### PAGE EXCERPT:
***

My friend
@Abba unless I have comprehension issues there's nothing in this article you've provided as a link saying that investigations by American intelligence agencies have just commenced.
My knowledge of how intell organs work is that they started investigating as soon as the magnitude of the problem came out in the open. This article says they have not even settled on a theory although I can assure you the credibility of every rumour and conspiracy theory is being tested.
U.S. intelligence community still investigating origins of COVID-19 outbreak, including whether it was a lab accident
BY OLIVIA GAZIS
APRIL 16, 2020 / 7:16 PM / CBS NEWS
The U.S. intelligence community has not ruled out the possibility that the novel coronavirus was inadvertently introduced to a human carrier or released into the broader environment by a research laboratory, rather than a wet market, in Wuhan, China. Neither scenario has been deemed more or less plausible, though the notion that the virus itself was human-engineered has been effectively dismissed, officials said.
"We are actively and vigorously tracking down every piece of information we get on this topic and we are writing frequently to update policymakers," a U.S. intelligence official said. "The [intelligence community] has not come down on any one theory."
"It would be normal practice for the IC to be focused on this issue and to take some time to come to a conclusion," said Michael Morell, former CIA deputy director and CBS News senior national security contributor.

***

### TASKS:
A – Can you set down, word for word, the stretch of the forum post on the COVID-19 origins investigation from "My knowledge of" through "dismissed, officials said."?
B – Can you carry the forum post on the COVID-19 origins investigation further, picking up right after its last sentence?

***

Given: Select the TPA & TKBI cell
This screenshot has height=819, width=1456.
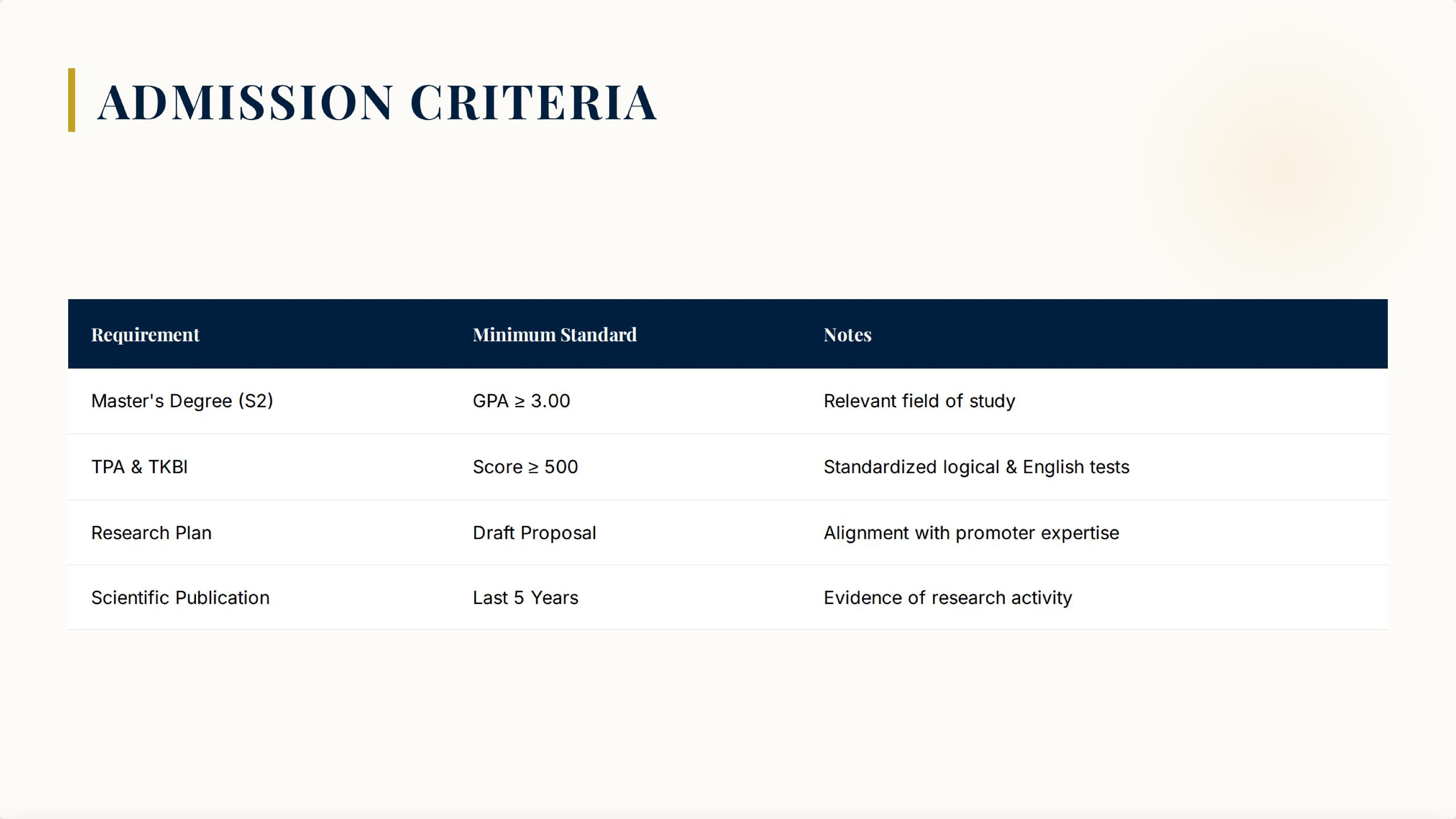Looking at the screenshot, I should pyautogui.click(x=139, y=467).
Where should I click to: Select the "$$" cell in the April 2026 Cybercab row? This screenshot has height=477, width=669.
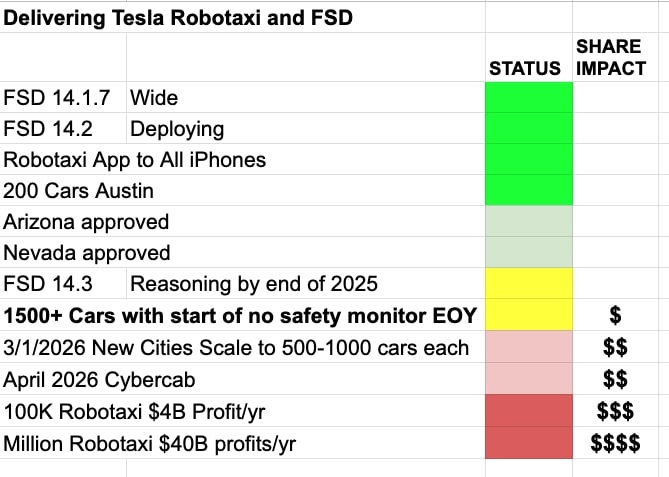(616, 378)
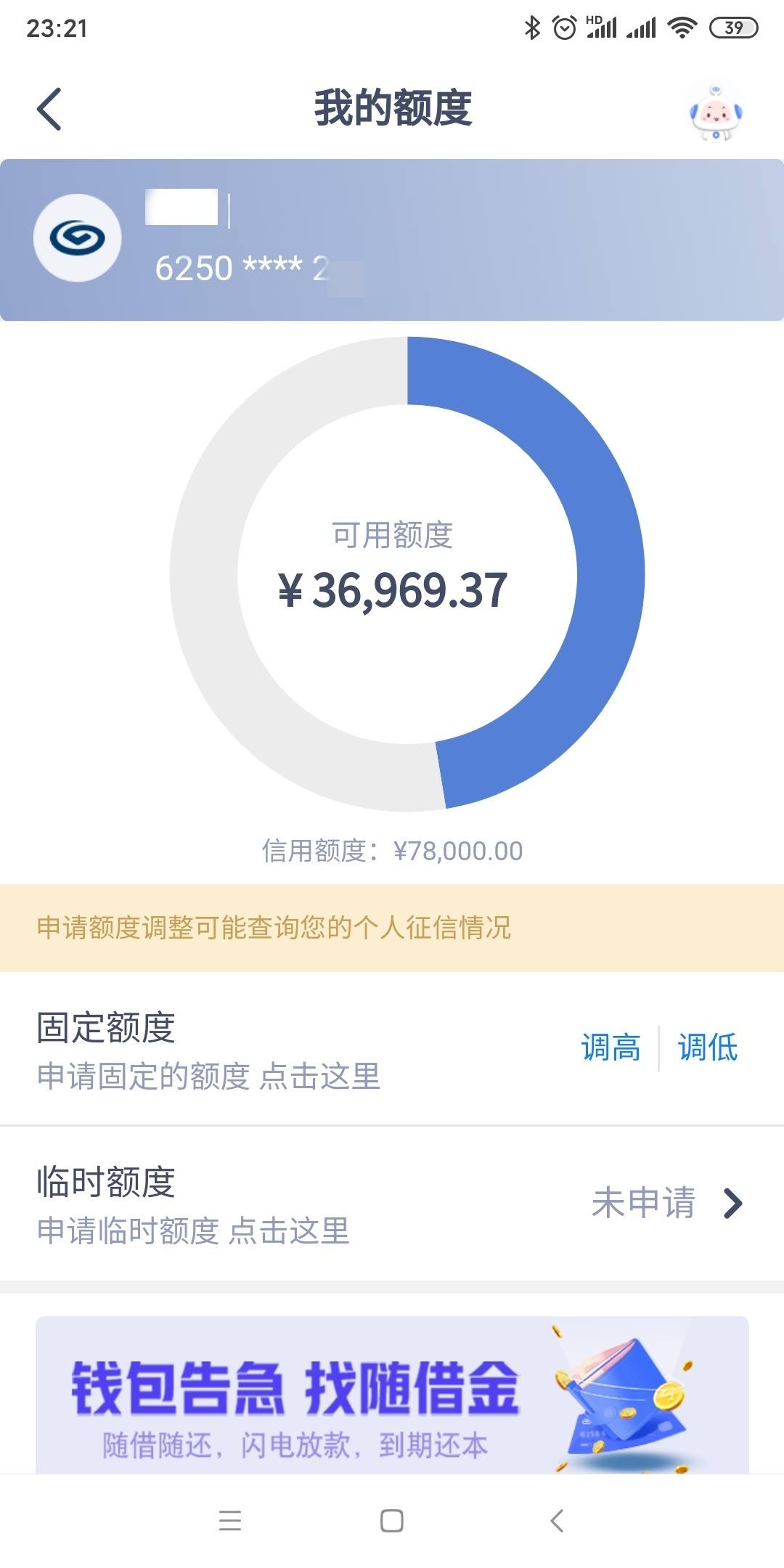Viewport: 784px width, 1568px height.
Task: Tap the bank logo on card
Action: click(x=78, y=238)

***

### RESULTS OF THE EXERCISE:
A –
My knowledge of how intell organs work is that they started investigating as soon as the magnitude of the problem came out in the open. This article says they have not even settled on a theory although I can assure you the credibility of every rumour and conspiracy theory is being tested.
U.S. intelligence community still investigating origins of COVID-19 outbreak, including whether it was a lab accident
BY OLIVIA GAZIS
APRIL 16, 2020 / 7:16 PM / CBS NEWS
The U.S. intelligence community has not ruled out the possibility that the novel coronavirus was inadvertently introduced to a human carrier or released into the broader environment by a research laboratory, rather than a wet market, in Wuhan, China. Neither scenario has been deemed more or less plausible, though the notion that the virus itself was human-engineered has been effectively dismissed, officials said.

B –
Public health authorities in China first linked the disease to a wet market in Wuhan, the capital city of Hubei province, called the Huanan Seafood Wholesale market. But according to a February article published by a group of Chinese researchers in
the Lancet, a top medical journal, the first known patient with the virus did not have direct exposure to the seafood market; nor did 13 of 41 patients first hospitalized with the virus.
"As far as it's understood, this was a one-time episode where an animal in nature - or even a bat in nature, because this virus is very close to viruses in bats - infected a human and that human then infected others," WHO adviser and noted epidemiologist Dr. David Heymann said in
an interview with Margaret Brennan on Face The Nation last month. "And there was some mass event in the city of Wuhan where many, many different people were infected at the same time and sent off chains of transmission among their contacts that travelled internationally and also within China."